**Do this**
Put the items from the line with "The width and height of the screenshot is (1200, 498)." through the line with "point(50,133)", both included, into a two-column CSV headed instruction and action. Give one row per item, with its text and its answer each in a single quoted field and line breaks replaced by spaces.

**Supplied records**

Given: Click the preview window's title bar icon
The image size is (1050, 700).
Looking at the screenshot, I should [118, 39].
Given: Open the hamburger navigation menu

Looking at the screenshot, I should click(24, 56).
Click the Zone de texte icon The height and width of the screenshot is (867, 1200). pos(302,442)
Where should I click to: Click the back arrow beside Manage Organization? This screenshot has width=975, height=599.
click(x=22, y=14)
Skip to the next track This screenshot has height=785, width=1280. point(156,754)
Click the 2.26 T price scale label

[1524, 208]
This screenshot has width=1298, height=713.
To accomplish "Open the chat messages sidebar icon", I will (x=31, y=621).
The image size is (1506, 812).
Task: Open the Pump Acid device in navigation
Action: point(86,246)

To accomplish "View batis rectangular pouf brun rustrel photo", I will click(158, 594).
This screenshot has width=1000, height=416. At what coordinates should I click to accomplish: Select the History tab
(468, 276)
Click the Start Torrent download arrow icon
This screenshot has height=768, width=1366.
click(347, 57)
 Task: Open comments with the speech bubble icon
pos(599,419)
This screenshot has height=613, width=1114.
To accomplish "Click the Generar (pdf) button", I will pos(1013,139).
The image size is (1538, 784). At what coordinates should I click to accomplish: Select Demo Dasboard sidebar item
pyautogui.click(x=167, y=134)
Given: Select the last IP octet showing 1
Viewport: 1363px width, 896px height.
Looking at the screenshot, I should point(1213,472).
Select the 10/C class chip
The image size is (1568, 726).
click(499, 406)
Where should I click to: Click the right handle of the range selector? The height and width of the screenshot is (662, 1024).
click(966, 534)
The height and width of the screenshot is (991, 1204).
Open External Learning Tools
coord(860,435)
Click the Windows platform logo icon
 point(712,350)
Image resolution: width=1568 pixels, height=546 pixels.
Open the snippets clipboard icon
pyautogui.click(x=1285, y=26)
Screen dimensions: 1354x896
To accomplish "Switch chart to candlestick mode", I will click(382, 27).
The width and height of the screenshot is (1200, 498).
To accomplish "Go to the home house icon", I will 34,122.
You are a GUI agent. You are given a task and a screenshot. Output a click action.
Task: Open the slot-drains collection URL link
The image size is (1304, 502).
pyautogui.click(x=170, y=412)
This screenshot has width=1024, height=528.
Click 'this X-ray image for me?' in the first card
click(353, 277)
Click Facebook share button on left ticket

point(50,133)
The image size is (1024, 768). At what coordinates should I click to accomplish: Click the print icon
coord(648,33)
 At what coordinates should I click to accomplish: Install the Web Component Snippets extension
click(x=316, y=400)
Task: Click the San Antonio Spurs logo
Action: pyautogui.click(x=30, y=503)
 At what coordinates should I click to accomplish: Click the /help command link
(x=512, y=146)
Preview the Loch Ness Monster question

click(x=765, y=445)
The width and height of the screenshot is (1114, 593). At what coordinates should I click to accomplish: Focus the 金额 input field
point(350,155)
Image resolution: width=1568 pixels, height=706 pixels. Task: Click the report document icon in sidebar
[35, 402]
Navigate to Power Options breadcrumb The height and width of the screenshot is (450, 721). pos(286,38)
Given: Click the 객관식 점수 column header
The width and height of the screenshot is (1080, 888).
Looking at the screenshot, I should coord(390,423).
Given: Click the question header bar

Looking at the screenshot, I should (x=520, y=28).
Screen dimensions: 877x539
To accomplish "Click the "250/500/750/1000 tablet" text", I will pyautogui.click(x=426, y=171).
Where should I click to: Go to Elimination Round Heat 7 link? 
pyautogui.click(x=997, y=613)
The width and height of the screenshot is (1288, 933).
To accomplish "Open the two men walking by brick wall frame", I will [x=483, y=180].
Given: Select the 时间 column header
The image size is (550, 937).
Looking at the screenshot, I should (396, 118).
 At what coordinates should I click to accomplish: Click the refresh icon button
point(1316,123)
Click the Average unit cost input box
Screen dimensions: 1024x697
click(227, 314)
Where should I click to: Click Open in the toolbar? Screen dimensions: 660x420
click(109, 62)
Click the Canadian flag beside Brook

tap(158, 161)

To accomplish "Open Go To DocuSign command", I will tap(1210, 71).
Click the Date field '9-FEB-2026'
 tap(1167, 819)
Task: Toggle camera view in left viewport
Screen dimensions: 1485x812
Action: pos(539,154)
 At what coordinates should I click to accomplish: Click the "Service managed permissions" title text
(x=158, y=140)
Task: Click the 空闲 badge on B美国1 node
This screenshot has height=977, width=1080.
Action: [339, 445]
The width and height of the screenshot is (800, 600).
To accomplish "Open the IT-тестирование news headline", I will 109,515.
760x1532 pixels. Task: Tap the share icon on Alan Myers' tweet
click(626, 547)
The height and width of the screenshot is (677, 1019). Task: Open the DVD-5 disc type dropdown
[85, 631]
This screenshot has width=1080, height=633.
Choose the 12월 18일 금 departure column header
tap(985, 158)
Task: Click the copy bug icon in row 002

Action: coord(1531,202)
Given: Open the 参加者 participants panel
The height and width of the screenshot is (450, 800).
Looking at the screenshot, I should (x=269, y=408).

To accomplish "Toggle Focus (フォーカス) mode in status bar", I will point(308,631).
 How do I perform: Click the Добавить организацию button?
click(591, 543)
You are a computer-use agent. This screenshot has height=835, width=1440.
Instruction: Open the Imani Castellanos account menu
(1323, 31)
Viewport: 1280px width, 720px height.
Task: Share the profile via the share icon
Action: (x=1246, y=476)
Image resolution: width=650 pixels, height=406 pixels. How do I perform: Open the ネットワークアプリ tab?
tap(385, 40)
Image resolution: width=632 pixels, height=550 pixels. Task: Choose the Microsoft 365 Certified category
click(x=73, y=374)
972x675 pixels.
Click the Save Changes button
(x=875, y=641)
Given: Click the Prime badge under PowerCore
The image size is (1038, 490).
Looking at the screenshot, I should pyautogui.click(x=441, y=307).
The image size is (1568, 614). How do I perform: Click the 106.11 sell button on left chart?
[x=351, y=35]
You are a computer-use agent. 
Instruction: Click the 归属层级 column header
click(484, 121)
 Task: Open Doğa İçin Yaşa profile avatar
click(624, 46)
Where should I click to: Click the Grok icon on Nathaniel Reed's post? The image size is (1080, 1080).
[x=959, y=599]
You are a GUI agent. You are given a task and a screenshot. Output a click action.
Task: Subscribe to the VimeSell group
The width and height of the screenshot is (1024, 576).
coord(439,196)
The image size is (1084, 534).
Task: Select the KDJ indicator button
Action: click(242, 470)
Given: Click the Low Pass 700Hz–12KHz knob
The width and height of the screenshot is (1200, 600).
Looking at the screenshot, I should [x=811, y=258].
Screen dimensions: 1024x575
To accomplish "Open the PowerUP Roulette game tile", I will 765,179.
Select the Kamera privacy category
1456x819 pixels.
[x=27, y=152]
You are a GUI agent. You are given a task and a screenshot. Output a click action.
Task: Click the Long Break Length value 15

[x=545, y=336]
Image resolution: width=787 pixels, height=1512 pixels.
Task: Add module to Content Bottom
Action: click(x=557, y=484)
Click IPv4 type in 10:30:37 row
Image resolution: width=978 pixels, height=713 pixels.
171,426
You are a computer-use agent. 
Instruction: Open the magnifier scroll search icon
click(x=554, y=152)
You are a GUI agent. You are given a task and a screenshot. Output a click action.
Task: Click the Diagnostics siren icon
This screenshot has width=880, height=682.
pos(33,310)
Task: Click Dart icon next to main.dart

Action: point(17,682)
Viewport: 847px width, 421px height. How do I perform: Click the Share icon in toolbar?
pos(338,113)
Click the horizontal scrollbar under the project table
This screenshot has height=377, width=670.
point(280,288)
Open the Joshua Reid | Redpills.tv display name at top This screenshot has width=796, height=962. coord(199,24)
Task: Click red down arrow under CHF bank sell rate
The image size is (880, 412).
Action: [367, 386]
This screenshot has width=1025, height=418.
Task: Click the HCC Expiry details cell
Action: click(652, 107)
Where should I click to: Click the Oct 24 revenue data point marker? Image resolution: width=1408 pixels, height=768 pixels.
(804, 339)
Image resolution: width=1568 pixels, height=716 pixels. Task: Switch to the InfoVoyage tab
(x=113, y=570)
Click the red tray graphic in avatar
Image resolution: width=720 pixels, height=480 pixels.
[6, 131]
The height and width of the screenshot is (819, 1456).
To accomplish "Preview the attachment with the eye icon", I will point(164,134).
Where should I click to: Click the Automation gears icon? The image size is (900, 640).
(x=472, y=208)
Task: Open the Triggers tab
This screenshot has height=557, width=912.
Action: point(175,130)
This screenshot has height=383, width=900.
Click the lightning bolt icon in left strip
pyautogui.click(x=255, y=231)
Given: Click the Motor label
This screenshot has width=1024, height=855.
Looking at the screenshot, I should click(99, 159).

**Exercise result**
instruction,action
"The width and height of the screenshot is (1200, 498). To accomplish ""Go to the home house icon"",","I will 34,122."
"You are a GUI agent. You are given a task and a screenshot. Output a click action. Task: Open the slot-drains collection URL link The image size is (1304, 502).","pyautogui.click(x=170, y=412)"
"This screenshot has width=1024, height=528. Click 'this X-ray image for me?' in the first card","click(353, 277)"
"Click Facebook share button on left ticket","point(50,133)"